There are a lot of pieces I can’t explain well but these are the ones that made me incredibly excited.
The timeline is fantastic and feels familiar as a DAW so it’s easier to work with
The ability to produce generative audio as opposed to looping with relative ease can move music in games in an awesome direction
Those two alone are my biggest pieces of excitement because it’s something I’ve wanted for awhile.
Overall, I’m super excited to get my hands on Fmod Studio and get to work making some demo tutorials. Thank you all for doing such an awesome job.
- akidfrompa asked 6 years ago
FMOD’s licensing model will be the same as FMOD Ex, there’s a slight difference. A full game license is $15k for 1 platform with studio tool being used. If the Studio tool is not used and just the low level engine by itself it is $9k. Casual is still $3000 and $500 as before.
There will also be licenses for 3rd party professional audio plugins from Izotope, McDSP, AudioGaming and Little Endian. Pricing for these will be announced on the website at release.

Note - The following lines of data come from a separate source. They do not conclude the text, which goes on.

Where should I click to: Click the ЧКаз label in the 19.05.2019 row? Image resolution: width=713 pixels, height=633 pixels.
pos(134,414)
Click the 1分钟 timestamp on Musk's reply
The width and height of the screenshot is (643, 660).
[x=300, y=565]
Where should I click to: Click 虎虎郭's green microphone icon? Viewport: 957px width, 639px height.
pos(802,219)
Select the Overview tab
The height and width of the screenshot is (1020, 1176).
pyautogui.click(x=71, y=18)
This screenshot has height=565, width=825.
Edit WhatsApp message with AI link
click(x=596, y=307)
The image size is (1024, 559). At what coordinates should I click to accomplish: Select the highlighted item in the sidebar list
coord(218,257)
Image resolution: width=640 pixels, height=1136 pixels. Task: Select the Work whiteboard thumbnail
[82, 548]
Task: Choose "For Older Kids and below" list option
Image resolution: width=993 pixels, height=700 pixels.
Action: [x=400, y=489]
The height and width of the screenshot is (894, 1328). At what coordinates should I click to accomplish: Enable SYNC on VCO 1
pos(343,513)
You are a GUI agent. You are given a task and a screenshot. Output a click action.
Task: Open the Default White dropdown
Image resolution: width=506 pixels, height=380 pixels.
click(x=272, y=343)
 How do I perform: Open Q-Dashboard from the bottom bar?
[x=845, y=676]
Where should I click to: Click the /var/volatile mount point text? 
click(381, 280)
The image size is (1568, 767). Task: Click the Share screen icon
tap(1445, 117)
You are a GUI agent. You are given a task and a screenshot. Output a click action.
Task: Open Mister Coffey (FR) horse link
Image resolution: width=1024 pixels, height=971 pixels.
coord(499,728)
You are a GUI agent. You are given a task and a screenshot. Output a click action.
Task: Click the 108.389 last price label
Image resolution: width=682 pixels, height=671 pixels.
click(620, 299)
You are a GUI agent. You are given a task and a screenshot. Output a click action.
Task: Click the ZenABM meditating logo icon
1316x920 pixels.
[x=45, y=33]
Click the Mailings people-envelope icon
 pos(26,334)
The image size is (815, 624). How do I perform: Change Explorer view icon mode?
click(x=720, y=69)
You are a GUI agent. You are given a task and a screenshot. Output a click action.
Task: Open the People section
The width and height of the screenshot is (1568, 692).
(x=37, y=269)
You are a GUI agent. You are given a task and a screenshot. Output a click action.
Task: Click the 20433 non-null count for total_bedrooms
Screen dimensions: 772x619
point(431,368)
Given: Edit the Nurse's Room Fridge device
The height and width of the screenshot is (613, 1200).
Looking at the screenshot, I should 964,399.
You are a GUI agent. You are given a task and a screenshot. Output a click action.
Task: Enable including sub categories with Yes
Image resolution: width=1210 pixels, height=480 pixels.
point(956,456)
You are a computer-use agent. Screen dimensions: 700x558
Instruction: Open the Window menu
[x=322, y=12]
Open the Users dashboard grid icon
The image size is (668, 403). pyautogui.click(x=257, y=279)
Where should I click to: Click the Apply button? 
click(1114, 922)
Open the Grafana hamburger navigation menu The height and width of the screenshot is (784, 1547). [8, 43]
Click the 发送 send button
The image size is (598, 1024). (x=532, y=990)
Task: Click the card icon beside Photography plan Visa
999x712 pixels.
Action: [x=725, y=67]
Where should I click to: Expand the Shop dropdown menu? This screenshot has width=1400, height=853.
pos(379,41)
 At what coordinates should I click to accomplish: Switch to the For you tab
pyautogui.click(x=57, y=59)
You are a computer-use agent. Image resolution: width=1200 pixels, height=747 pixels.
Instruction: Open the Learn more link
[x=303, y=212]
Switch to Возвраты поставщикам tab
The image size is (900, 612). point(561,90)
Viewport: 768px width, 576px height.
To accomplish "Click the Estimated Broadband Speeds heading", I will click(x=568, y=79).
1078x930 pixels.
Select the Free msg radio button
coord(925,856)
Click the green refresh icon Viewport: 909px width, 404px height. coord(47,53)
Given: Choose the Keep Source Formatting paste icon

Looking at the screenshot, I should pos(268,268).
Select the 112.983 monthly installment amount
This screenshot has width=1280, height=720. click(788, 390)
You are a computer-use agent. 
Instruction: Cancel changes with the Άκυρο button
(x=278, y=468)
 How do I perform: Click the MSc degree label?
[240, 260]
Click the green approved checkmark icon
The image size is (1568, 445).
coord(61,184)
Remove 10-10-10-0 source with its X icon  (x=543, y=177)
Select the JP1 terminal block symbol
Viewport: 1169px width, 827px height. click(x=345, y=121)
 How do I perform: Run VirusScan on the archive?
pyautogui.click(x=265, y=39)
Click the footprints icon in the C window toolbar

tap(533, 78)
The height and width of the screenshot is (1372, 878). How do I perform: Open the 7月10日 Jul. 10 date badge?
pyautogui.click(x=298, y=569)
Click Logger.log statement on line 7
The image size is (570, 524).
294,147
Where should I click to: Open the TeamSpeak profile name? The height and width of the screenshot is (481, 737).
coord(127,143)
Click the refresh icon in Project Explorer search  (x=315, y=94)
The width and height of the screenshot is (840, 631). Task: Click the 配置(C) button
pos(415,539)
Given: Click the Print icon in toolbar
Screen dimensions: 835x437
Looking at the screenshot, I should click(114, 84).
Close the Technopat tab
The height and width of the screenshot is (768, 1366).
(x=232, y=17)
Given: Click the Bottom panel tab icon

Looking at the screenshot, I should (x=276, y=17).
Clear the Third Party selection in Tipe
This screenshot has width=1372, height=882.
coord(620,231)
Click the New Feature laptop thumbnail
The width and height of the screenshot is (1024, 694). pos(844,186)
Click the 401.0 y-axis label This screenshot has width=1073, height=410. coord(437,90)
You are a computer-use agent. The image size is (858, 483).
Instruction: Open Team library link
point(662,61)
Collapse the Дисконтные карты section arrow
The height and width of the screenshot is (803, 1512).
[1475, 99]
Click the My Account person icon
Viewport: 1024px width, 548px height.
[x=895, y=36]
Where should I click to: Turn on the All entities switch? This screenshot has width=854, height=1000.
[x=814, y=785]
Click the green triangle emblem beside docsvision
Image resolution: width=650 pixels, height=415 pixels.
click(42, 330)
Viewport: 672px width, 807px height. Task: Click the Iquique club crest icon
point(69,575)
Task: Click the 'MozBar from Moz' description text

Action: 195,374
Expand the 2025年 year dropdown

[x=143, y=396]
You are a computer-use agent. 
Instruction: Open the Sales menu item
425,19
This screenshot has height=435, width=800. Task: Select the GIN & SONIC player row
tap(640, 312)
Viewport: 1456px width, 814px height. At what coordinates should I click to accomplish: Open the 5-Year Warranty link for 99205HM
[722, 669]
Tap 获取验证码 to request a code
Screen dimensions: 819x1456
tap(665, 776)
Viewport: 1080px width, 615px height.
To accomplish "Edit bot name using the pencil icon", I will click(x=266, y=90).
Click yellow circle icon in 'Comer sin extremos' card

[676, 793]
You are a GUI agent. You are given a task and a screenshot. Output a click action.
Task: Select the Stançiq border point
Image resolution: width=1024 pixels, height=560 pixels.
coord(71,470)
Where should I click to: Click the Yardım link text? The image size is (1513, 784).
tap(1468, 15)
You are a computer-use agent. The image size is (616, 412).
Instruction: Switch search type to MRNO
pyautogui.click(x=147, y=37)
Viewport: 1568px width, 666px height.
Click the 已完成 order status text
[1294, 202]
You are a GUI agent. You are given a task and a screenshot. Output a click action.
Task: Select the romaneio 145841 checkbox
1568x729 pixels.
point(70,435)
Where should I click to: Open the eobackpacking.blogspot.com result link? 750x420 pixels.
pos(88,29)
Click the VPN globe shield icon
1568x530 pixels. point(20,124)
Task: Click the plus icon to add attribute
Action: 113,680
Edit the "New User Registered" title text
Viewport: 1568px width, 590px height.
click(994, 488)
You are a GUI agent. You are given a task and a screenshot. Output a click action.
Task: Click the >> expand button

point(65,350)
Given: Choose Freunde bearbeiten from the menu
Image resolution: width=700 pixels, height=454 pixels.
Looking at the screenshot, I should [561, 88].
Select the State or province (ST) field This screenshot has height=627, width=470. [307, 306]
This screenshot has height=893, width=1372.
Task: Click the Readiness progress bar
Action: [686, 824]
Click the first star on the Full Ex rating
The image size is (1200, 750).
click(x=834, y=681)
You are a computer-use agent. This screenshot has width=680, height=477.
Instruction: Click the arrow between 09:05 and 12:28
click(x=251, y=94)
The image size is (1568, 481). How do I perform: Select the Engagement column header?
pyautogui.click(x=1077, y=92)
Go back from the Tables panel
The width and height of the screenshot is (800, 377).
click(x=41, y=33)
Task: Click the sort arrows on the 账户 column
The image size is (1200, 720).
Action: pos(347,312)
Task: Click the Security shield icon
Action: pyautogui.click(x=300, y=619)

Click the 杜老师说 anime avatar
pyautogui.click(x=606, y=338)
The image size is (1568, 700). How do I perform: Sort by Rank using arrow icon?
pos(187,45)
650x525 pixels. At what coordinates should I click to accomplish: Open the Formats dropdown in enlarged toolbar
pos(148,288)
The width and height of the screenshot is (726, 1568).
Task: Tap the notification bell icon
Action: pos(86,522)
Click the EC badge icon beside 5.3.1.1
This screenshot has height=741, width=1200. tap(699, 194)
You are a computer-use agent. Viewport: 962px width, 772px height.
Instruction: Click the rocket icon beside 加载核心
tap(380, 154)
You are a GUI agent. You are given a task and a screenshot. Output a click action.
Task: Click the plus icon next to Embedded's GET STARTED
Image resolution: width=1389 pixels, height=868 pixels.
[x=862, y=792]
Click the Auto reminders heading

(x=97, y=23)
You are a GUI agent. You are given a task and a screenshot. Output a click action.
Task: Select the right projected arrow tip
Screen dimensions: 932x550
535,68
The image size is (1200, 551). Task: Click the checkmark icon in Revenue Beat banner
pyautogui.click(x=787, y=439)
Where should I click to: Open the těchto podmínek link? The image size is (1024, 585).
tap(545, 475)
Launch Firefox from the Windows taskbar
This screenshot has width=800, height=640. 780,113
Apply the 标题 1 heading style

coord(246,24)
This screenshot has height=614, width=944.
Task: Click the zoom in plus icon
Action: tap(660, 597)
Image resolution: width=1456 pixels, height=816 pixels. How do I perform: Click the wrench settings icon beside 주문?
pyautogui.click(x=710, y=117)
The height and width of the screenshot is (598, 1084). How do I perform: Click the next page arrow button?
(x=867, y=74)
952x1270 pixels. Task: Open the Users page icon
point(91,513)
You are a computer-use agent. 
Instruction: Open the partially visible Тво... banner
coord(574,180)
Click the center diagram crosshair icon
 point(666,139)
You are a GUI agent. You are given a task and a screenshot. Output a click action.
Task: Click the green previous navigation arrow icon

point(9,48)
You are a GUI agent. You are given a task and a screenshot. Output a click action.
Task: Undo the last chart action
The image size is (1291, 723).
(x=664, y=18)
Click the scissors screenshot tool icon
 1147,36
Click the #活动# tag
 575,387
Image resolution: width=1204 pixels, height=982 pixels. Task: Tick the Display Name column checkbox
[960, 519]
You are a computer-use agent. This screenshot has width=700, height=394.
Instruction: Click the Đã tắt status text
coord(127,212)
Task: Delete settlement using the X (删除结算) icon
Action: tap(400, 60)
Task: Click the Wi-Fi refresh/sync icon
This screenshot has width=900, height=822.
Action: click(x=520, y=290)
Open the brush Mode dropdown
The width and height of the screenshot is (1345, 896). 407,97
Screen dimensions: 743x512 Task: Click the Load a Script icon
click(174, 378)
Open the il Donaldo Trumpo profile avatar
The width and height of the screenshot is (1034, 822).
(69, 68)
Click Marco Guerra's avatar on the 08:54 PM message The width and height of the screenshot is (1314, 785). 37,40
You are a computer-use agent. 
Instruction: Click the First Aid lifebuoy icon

It seems the single biggest thing to help with the large leap in generative audio is the ‘events’ within events’ as well as these ‘subevents’ being able to be controlled by other events outside their own layer. However, this seems to be more of a sound design thing, as a composer I’m not quite grasping where this can come in musically? Perhaps for a 12 tone score, or a very special case where an entire cue is divided up into it’s individual tracks (which will probably only happen for sampled recordings) and each one is triggered in layers by different gameplay elements.
Stephan’s word on it:
http://www.develop-online.net/features/ … ation-game
- Connor_Helms answered 6 years ago
Really looking forward to this.
Specially the snapshot mix thingie. In a very complex environment with lots of action, the mix is (IMO) the weakest point in game audio at the moment. Just throwing sounds in the game is 1%. Having tools and control to really create dynamic and responsive mixes will be a huge plus.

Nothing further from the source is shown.